WHAT IS NEEDED
Copy the entries below verbatim, omitting any pictures they contain.

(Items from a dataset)
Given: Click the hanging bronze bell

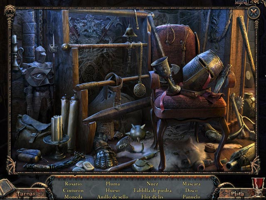Looking at the screenshot, I should (x=130, y=31).
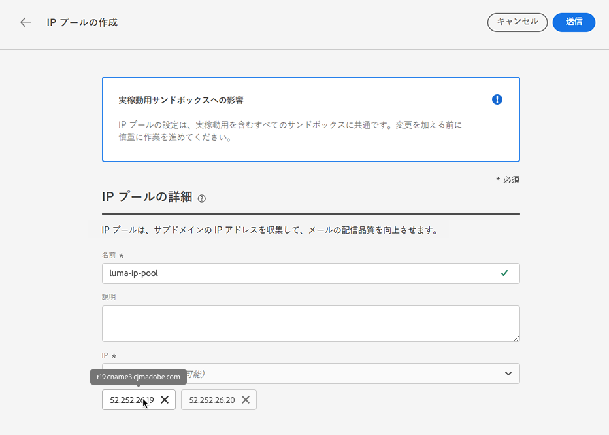Click the blue alert icon in the banner
Image resolution: width=609 pixels, height=435 pixels.
pos(497,99)
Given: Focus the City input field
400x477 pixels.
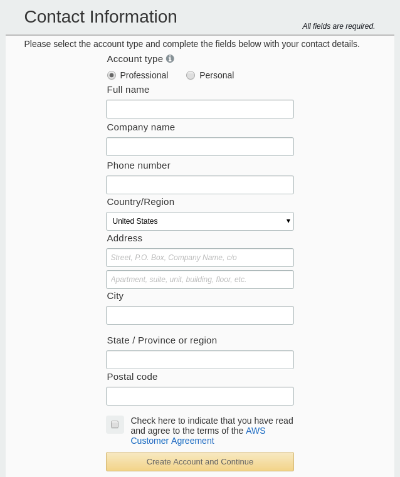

ANSWER SPACE
Given: Click the hanging bronze bell

Looking at the screenshot, I should (x=130, y=31).
Click the blue alert icon in the banner
Image resolution: width=609 pixels, height=435 pixels.
pos(497,99)
Given: Focus the City input field
400x477 pixels.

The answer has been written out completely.